[SUPPLIED MATERIAL]

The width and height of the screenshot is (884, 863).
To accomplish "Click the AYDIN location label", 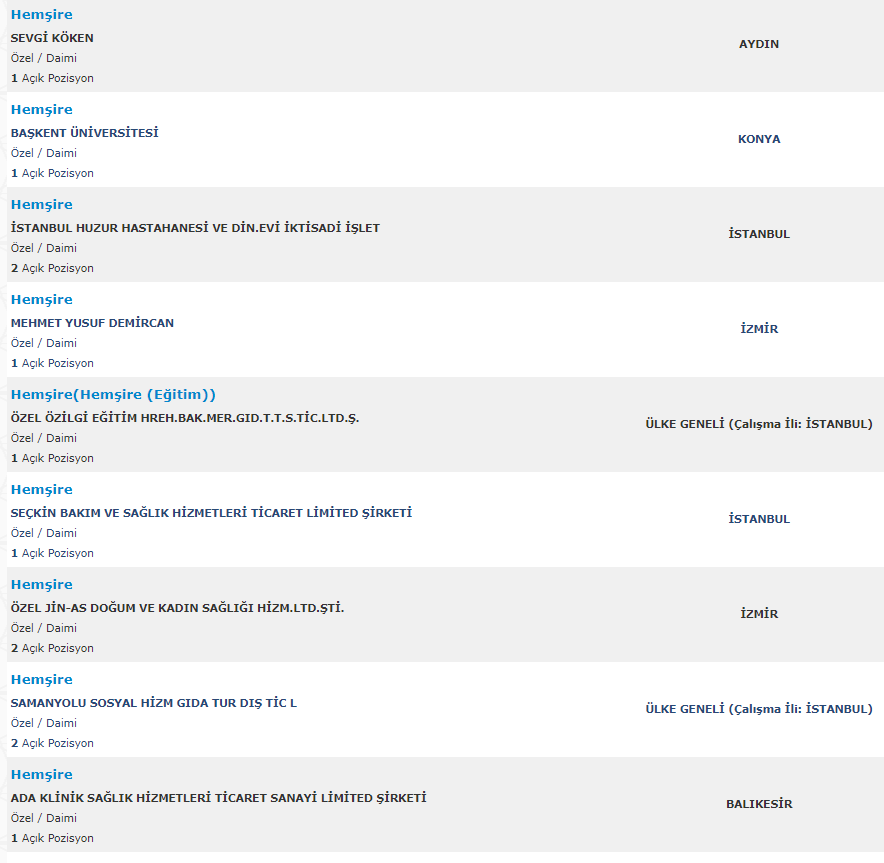I will coord(759,44).
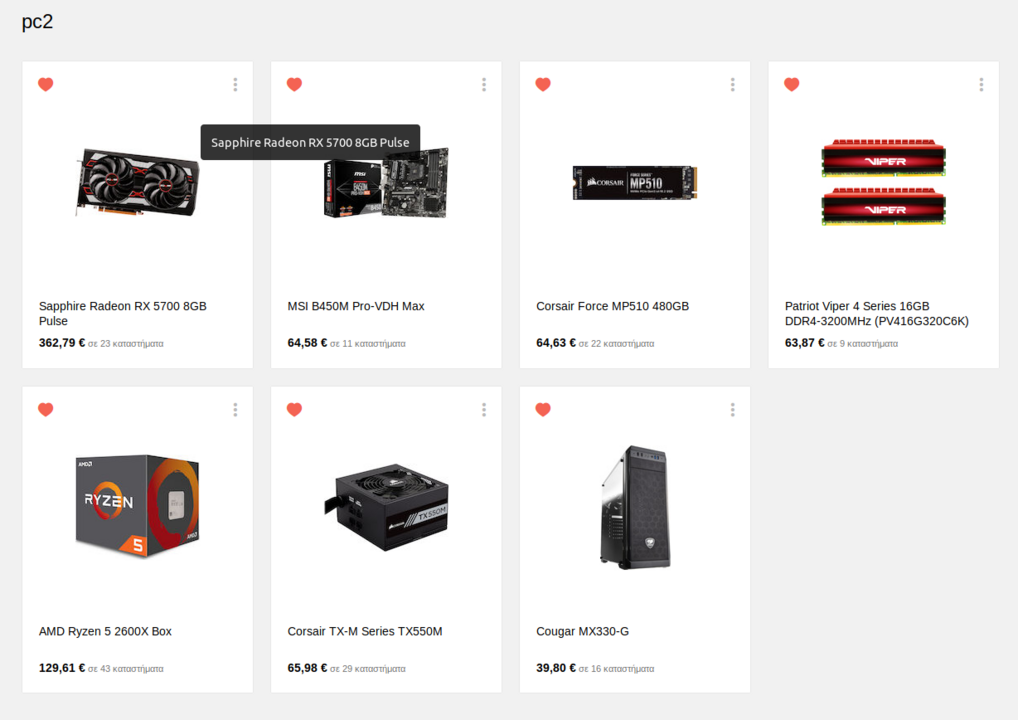Toggle heart on MSI B450M Pro-VDH Max

294,84
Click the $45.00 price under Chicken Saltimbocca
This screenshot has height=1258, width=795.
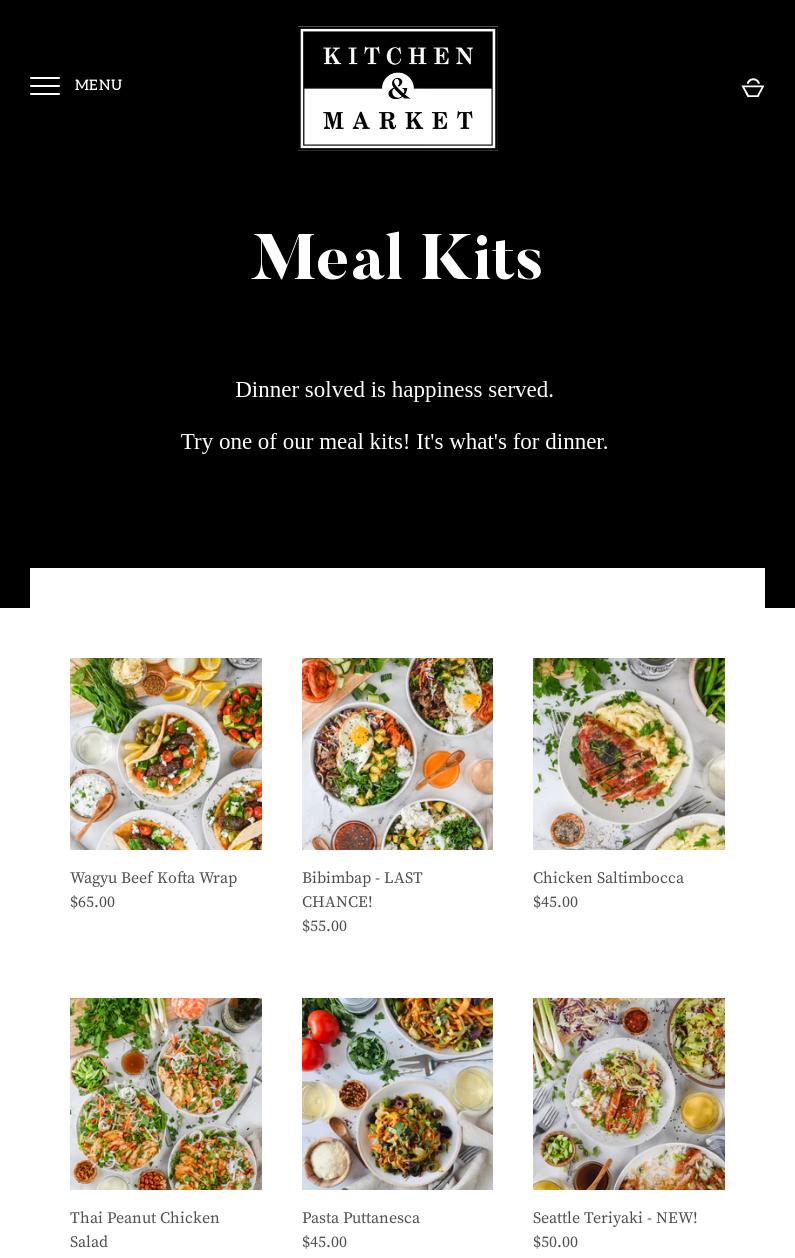click(x=555, y=902)
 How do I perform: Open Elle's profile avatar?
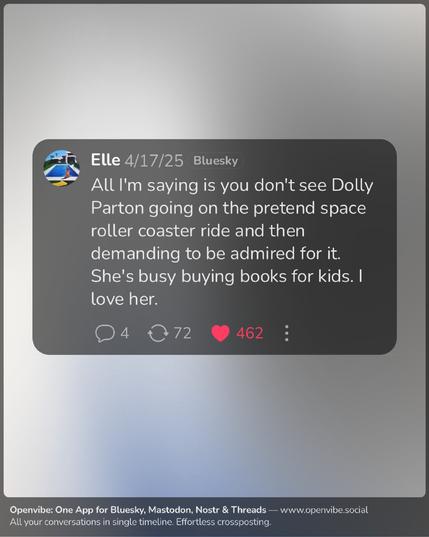[x=62, y=167]
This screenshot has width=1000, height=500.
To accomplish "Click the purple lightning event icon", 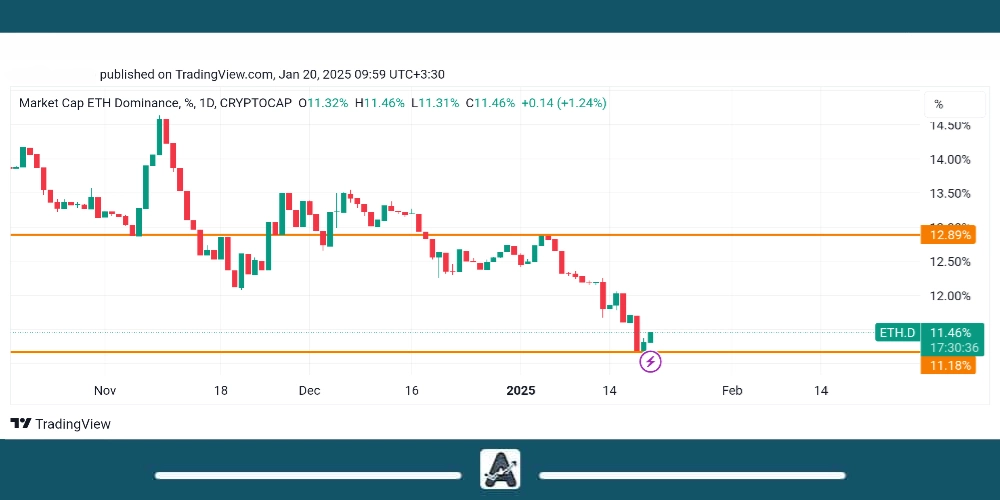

[/SUPPLIED MATERIAL]

ASSIGNED TASK: Start with the line holding "How do I perform: Open" and repeat exactly every line through the final line of the records above, but no pictures and nothing more.

COMPLETED EXERCISE:
 How do I perform: Open Elle's profile avatar?
[x=62, y=167]
This screenshot has width=1000, height=500.
To accomplish "Click the purple lightning event icon", 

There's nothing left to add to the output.